■ Text excerpt ■
▶

Production account – In the case of hosting the model on the AWS Cloud, the CI/CD pipeline deploys a SageMaker model endpoint on the production account. In this case, the production environment consists of multiple fleets of edge devices. Therefore, the CI/CD pipeline uses Edge Manager to deploy the models to the corresponding fleet of devices.
Edge devices – Remote edge devices are hardware devices that can run ML models using Edge Manager. It allows the application on those devices to manage the models, run inference against the models, and capture data securely into Amazon Simple Storage Service (Amazon S3).

SageMaker projects help you to automate the process of provisioning resources inside each of these accounts. We don’t dive deep into this feature, but to learn more about how to build a SageMaker project template that deploys ML models across accounts, check out Multi-account model deployment with Amazon SageMaker Pipelines.

Pre-production account: Digital twin

After the training process, the resulting model needs to be evaluated. In the pre-production account, you have a simulated Edge device. It represents the digital twin of the edge device on which the ML model runs in production. This environment has the dual purpose of performing the classic tests (such as unit, integration, and smoke) and to be a playground for the development team. This device is simulated using an EC2 instance where all the components needed to manage the ML model were deployed.

The involved services are as follows:

AWS IoT Core – We use AWS IoT Core to create AWS IoT thing objects, create a device fleet, register the device fleet so it can interact with the cloud, create X.509 certificates to authenticate edge devices to AWS IoT Core, associate the role alias with AWS IoT Core that was generated when the fleet has created, get an AWS account-specific endpoint for the credential provider, get an official Amazon Root CA file, and upload the Amazon CA file to Amazon S3.

◀

■ Supplied data ■
▶

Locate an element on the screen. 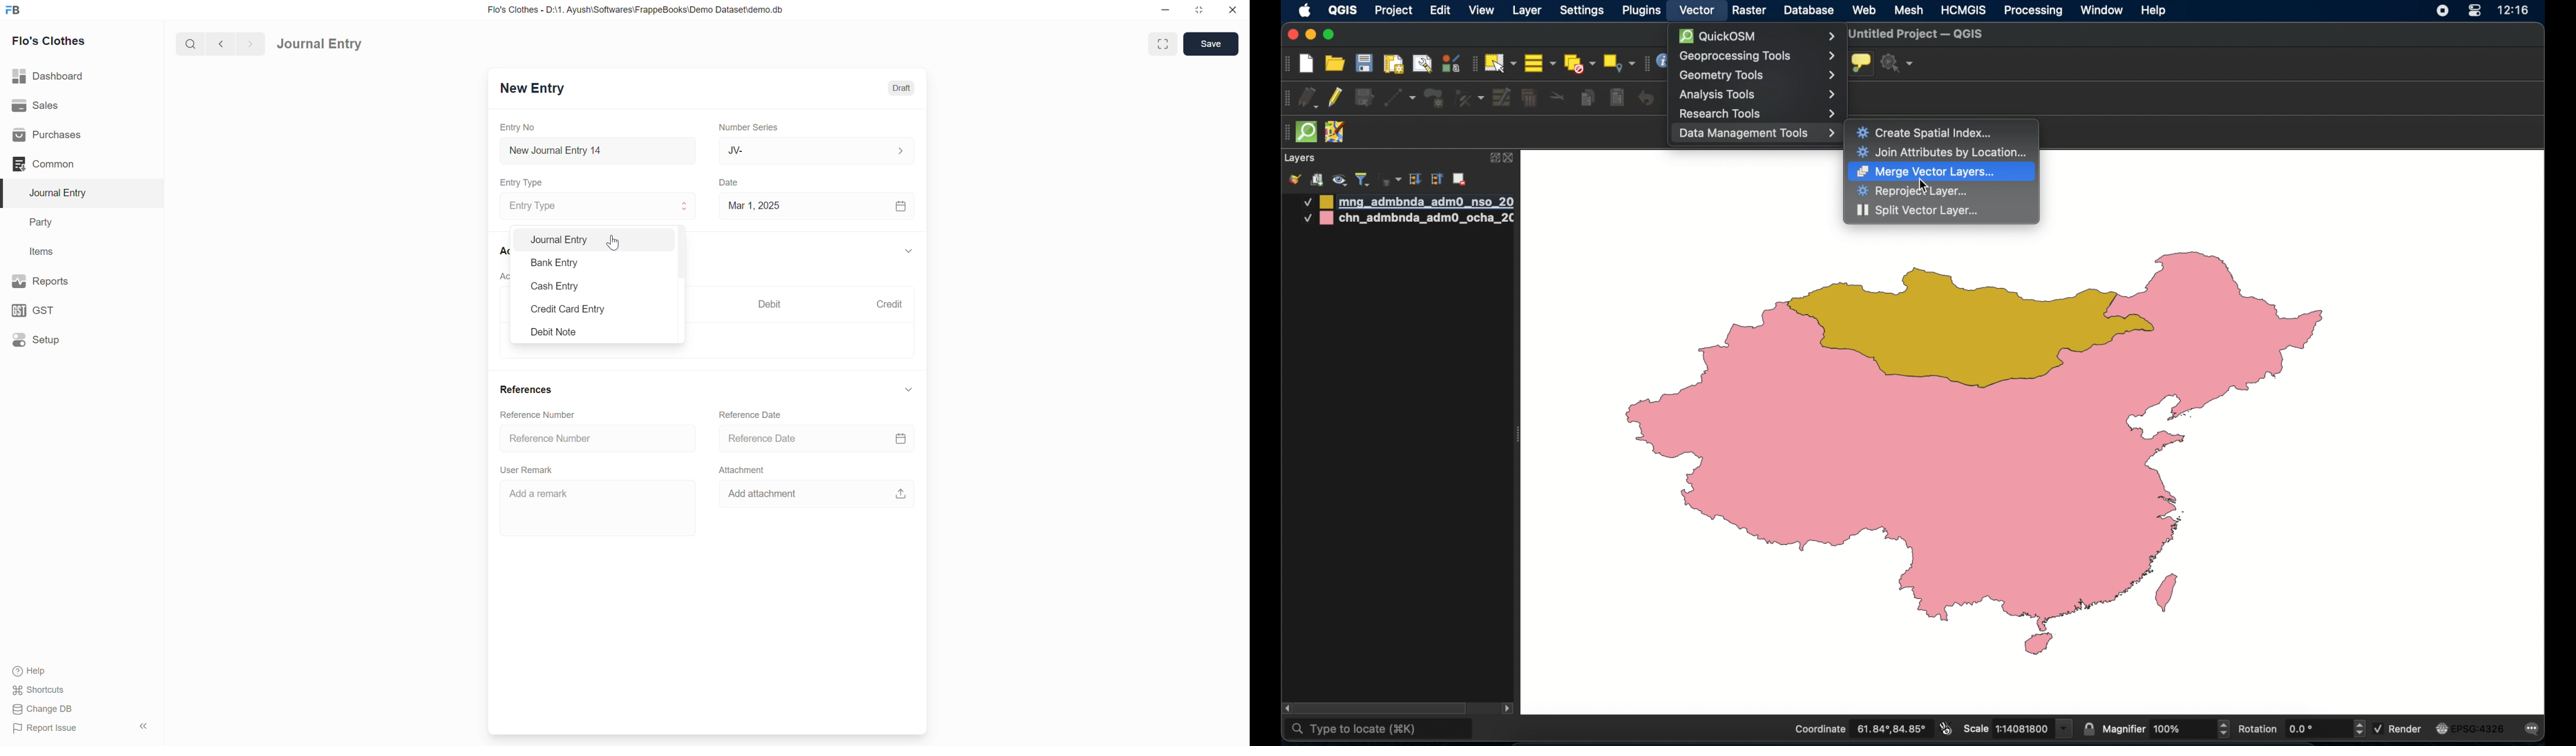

◀

■ Exercise brief ■
Please write out the whole excerpt above on production, edge, and pre-production accounts for SageMaker models, word for word and in full.

■ Exercise result ■
Production account – In the case of hosting the model on the AWS Cloud, the CI/CD pipeline deploys a SageMaker model endpoint on the production account. In this case, the production environment consists of multiple fleets of edge devices. Therefore, the CI/CD pipeline uses Edge Manager to deploy the models to the corresponding fleet of devices.
Edge devices – Remote edge devices are hardware devices that can run ML models using Edge Manager. It allows the application on those devices to manage the models, run inference against the models, and capture data securely into Amazon Simple Storage Service (Amazon S3).

SageMaker projects help you to automate the process of provisioning resources inside each of these accounts. We don’t dive deep into this feature, but to learn more about how to build a SageMaker project template that deploys ML models across accounts, check out Multi-account model deployment with Amazon SageMaker Pipelines.

Pre-production account: Digital twin

After the training process, the resulting model needs to be evaluated. In the pre-production account, you have a simulated Edge device. It represents the digital twin of the edge device on which the ML model runs in production. This environment has the dual purpose of performing the classic tests (such as unit, integration, and smoke) and to be a playground for the development team. This device is simulated using an EC2 instance where all the components needed to manage the ML model were deployed.

The involved services are as follows:

AWS IoT Core – We use AWS IoT Core to create AWS IoT thing objects, create a device fleet, register the device fleet so it can interact with the cloud, create X.509 certificates to authenticate edge devices to AWS IoT Core, associate the role alias with AWS IoT Core that was generated when the fleet has created, get an AWS account-specific endpoint for the credential provider, get an official Amazon Root CA file, and upload the Amazon CA file to Amazon S3.